■ Directions
Determine how many lines in the listing below contain the word "hamburger", then state that number by itself.

■ Information given
▽

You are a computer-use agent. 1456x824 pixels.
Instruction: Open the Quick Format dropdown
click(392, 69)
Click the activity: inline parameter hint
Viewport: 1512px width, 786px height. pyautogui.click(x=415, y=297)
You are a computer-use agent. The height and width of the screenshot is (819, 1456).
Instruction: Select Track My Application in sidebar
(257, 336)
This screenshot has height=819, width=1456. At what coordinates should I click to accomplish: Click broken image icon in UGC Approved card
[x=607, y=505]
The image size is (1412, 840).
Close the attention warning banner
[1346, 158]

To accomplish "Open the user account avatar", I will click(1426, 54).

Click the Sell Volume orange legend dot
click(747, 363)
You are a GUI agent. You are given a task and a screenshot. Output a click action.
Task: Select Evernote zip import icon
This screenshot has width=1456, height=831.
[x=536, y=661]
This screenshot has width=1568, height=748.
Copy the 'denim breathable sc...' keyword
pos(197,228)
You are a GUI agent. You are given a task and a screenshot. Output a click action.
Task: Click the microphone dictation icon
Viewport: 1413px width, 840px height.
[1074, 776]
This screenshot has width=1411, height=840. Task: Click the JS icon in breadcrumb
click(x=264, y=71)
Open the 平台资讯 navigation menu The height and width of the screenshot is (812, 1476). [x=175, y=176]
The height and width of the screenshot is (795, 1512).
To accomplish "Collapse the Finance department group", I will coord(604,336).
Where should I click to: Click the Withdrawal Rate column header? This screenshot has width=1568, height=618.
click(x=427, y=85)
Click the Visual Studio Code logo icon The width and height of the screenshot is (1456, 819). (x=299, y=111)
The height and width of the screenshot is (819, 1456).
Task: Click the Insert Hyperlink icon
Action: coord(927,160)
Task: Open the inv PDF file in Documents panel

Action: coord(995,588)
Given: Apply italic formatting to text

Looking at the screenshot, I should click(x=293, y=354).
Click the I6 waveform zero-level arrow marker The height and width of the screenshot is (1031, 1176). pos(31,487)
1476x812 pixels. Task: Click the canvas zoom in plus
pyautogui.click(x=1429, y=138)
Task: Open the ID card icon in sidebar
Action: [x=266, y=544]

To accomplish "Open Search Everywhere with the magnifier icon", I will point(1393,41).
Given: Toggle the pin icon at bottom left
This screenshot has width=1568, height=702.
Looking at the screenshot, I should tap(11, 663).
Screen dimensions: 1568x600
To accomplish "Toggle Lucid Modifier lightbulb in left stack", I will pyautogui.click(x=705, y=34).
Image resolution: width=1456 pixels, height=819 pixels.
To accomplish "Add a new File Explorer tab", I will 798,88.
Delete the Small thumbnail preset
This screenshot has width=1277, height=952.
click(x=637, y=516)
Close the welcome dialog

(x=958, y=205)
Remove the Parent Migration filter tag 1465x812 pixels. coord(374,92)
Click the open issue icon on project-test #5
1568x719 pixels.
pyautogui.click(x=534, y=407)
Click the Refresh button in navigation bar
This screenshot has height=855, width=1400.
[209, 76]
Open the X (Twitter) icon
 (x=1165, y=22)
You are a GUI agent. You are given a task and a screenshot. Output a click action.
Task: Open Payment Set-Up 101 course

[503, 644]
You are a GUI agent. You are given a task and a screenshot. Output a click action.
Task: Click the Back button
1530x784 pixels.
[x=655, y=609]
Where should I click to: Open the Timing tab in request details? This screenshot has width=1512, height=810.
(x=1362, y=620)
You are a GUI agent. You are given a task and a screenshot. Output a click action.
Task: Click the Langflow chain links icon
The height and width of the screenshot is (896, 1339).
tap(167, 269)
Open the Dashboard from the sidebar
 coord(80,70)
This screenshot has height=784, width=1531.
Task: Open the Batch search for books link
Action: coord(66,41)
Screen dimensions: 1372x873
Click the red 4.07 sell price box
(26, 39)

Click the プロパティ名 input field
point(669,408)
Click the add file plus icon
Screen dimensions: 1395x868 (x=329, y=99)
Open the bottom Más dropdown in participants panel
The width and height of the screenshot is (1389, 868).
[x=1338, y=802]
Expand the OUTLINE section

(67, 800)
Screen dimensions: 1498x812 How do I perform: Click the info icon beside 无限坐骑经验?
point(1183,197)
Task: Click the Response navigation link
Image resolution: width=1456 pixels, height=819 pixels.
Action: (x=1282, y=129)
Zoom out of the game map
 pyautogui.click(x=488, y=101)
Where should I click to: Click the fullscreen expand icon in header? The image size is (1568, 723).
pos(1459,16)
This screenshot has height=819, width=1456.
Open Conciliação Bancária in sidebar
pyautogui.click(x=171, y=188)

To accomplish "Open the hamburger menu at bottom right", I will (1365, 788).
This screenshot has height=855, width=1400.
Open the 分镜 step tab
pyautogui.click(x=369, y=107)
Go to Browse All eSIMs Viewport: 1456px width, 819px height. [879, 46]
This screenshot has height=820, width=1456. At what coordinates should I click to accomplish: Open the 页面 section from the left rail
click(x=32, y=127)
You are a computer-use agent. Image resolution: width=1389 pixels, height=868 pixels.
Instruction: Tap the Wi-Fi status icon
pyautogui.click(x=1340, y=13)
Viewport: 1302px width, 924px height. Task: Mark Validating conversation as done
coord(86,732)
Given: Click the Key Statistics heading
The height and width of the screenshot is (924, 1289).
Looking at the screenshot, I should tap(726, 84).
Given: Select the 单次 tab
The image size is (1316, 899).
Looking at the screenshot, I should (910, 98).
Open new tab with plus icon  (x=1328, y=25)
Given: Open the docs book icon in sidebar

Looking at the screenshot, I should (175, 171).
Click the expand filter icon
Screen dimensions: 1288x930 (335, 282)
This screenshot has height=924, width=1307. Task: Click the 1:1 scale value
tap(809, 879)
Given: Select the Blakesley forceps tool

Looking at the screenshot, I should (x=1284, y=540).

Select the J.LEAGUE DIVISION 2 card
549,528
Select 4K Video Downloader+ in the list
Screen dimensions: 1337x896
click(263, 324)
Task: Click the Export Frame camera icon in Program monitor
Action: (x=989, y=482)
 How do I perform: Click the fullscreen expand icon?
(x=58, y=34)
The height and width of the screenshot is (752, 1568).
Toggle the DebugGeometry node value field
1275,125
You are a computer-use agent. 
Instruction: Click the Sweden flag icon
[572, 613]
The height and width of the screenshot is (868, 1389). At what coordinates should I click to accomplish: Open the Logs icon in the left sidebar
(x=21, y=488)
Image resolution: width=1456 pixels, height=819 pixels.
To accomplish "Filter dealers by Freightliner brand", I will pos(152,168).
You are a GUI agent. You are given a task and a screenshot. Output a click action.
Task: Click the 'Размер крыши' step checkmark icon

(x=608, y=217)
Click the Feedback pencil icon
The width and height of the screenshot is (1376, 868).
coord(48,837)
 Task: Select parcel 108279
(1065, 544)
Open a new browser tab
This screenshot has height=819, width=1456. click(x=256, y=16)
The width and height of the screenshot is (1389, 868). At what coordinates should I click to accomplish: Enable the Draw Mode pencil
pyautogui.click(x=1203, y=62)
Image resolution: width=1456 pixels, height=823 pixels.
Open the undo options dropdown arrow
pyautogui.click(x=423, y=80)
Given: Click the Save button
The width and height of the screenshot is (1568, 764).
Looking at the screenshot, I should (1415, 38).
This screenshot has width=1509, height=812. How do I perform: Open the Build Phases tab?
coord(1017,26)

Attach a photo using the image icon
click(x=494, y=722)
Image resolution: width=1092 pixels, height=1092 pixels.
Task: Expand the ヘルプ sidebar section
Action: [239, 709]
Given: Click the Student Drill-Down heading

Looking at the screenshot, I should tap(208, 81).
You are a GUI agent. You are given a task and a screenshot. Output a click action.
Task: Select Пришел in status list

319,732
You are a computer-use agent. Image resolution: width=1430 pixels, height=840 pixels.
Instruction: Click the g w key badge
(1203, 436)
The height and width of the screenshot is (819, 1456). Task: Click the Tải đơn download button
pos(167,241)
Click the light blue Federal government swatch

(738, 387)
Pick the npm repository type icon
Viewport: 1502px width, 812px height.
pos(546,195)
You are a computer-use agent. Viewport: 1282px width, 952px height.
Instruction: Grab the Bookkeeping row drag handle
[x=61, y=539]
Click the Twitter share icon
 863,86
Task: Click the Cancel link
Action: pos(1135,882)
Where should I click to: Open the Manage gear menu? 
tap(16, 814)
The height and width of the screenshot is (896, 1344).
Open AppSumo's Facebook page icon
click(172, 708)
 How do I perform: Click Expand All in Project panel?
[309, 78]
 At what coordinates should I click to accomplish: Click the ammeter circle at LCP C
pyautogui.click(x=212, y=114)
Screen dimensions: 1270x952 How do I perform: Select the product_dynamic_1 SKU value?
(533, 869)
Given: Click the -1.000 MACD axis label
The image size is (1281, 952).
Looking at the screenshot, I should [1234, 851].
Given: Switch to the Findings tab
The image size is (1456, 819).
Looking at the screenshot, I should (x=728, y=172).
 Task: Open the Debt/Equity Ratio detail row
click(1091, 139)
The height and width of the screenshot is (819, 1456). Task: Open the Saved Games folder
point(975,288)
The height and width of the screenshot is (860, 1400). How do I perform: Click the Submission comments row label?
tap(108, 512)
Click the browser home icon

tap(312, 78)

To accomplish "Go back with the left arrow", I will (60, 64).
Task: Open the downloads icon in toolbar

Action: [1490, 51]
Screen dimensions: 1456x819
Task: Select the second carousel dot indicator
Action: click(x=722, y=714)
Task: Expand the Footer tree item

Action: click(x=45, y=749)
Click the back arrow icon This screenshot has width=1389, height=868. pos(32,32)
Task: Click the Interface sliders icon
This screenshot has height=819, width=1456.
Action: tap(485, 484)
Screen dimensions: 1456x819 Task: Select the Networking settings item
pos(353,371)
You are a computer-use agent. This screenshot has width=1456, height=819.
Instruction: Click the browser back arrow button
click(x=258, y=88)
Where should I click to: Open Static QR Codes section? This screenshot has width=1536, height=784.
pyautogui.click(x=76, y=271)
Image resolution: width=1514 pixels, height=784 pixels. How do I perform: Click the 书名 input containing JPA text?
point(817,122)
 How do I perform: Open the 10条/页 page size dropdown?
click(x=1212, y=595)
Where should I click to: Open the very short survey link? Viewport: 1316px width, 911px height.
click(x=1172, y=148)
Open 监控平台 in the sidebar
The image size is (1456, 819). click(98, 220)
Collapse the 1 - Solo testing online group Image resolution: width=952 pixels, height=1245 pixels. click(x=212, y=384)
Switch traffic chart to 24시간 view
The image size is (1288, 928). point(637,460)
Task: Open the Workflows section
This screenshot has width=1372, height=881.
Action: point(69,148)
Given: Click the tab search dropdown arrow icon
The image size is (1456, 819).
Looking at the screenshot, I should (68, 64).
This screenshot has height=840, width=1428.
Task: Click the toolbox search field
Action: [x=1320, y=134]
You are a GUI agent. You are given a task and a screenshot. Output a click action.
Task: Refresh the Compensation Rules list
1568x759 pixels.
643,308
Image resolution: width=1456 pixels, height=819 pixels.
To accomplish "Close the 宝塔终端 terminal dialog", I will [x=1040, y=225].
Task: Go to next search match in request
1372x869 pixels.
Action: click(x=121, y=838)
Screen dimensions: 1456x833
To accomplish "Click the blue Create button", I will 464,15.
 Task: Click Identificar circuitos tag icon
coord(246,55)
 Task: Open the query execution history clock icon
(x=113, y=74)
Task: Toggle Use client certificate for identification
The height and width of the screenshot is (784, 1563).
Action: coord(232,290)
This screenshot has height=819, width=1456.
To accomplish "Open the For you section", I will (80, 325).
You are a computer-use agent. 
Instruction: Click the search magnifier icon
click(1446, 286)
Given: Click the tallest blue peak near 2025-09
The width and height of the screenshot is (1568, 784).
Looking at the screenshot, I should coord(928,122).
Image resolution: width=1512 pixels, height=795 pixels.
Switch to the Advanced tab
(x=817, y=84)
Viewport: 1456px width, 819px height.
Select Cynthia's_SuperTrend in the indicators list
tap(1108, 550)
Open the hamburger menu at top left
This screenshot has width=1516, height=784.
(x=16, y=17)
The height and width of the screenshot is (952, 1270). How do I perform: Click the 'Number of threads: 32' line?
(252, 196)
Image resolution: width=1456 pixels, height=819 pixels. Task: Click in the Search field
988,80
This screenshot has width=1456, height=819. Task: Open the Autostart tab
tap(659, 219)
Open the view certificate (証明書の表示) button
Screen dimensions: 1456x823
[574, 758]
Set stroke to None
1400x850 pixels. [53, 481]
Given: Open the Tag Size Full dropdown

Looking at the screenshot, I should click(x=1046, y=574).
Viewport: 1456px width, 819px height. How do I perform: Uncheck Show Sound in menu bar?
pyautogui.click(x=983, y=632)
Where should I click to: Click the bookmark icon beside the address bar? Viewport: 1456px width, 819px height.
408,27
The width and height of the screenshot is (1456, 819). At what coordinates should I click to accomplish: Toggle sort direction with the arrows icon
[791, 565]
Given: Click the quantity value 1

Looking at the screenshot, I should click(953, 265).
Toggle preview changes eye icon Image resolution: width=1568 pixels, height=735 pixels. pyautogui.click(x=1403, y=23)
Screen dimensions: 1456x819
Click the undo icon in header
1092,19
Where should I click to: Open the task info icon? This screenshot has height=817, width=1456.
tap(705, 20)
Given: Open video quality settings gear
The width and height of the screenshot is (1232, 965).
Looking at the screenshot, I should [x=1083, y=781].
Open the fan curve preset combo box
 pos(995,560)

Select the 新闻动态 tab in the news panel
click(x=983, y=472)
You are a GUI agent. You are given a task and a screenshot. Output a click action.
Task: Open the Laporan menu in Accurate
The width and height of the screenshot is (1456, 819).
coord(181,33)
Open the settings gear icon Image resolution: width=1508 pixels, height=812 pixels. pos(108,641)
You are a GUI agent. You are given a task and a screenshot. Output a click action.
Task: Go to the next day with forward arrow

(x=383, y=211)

△

■ Completed task
2